• _Required action_
Every line from the one with "Instruction: Collapse the" through the final line of the entries below should be returned exactly; leave out all other lines.

** Opening Data excerpts block **

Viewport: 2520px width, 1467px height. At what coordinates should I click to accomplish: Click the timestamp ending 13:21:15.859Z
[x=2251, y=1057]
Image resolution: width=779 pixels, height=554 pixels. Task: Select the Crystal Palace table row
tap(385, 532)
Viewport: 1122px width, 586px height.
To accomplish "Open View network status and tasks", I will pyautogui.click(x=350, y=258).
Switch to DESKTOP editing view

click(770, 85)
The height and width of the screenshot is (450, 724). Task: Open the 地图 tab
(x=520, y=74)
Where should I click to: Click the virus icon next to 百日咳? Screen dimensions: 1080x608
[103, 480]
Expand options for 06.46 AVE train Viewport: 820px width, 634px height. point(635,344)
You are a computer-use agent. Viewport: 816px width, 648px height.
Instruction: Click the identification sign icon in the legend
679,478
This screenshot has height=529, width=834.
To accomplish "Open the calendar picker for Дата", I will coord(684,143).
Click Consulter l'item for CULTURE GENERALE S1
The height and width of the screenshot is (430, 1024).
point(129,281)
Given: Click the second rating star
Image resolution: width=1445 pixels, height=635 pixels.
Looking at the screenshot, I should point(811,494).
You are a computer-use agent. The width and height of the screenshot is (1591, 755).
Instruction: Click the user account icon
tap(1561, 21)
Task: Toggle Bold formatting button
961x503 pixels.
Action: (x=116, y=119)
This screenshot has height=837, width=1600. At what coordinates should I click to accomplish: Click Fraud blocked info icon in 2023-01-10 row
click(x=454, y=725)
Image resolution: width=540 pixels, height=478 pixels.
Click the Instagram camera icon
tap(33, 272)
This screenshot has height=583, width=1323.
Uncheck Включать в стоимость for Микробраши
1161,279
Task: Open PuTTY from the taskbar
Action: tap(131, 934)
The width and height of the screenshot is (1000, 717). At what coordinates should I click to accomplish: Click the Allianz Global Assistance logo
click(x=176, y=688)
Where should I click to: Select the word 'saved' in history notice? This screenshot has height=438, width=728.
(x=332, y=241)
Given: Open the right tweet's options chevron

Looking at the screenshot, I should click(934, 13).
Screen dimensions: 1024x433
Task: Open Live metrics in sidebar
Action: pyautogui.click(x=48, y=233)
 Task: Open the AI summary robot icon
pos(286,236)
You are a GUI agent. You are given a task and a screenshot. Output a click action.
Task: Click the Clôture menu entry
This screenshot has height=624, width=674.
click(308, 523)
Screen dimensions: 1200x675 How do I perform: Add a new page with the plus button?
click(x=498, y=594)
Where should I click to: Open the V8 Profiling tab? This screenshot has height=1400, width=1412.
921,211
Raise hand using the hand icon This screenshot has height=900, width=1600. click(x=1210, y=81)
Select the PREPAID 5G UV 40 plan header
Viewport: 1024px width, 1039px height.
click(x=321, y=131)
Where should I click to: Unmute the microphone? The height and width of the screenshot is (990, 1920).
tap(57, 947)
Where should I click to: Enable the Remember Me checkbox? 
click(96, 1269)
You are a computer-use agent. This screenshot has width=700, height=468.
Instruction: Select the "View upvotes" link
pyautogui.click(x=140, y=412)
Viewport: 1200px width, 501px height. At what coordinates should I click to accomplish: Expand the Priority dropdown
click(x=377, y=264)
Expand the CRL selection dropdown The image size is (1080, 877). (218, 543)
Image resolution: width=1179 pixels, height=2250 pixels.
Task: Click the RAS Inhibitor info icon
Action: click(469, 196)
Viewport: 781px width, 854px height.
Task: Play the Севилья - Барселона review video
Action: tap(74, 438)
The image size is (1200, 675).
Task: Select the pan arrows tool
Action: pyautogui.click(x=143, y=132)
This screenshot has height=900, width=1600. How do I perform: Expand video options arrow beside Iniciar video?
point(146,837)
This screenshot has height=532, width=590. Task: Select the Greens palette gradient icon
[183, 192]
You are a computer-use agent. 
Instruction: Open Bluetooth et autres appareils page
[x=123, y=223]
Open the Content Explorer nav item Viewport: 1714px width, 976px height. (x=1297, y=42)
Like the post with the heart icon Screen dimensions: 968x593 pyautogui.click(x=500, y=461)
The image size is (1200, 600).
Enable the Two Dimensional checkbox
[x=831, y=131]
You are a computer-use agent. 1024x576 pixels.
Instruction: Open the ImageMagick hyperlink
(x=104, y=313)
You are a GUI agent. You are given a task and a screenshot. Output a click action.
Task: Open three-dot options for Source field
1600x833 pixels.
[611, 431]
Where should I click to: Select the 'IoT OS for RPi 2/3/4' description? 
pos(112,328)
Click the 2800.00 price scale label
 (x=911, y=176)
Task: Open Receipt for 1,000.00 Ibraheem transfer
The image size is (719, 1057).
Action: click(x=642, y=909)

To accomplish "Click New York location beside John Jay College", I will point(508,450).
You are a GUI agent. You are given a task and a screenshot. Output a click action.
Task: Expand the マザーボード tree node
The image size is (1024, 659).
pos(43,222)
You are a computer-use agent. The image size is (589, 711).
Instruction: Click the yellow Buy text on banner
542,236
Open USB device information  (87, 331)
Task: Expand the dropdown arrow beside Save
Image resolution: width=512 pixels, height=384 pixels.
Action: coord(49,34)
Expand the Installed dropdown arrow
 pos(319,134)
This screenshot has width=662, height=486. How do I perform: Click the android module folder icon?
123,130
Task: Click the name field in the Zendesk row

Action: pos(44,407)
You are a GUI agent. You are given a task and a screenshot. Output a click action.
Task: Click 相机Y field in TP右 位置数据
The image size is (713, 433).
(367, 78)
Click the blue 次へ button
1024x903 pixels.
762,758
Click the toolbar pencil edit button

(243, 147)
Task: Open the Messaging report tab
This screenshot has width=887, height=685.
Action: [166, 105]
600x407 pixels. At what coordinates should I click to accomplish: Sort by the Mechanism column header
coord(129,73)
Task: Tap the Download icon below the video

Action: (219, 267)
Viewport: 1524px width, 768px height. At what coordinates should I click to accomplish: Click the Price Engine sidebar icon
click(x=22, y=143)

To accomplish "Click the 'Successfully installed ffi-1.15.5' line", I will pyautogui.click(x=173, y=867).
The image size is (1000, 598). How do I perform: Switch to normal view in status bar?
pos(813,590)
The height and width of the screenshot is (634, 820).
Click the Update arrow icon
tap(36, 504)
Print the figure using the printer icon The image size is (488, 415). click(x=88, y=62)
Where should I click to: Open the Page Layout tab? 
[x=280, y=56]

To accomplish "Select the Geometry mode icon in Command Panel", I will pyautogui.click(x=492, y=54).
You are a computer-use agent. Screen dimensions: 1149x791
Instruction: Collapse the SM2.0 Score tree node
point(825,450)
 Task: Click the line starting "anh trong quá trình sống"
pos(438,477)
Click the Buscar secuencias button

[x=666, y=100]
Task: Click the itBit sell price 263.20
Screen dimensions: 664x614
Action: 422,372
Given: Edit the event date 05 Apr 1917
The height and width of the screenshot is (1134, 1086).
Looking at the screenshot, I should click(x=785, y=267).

** Closing Data excerpts block **

• _Answer to this exercise_
Instruction: Collapse the SM2.0 Score tree node
point(825,450)
 Task: Click the line starting "anh trong quá trình sống"
pos(438,477)
Click the Buscar secuencias button

[x=666, y=100]
Task: Click the itBit sell price 263.20
Screen dimensions: 664x614
Action: 422,372
Given: Edit the event date 05 Apr 1917
The height and width of the screenshot is (1134, 1086).
Looking at the screenshot, I should click(x=785, y=267).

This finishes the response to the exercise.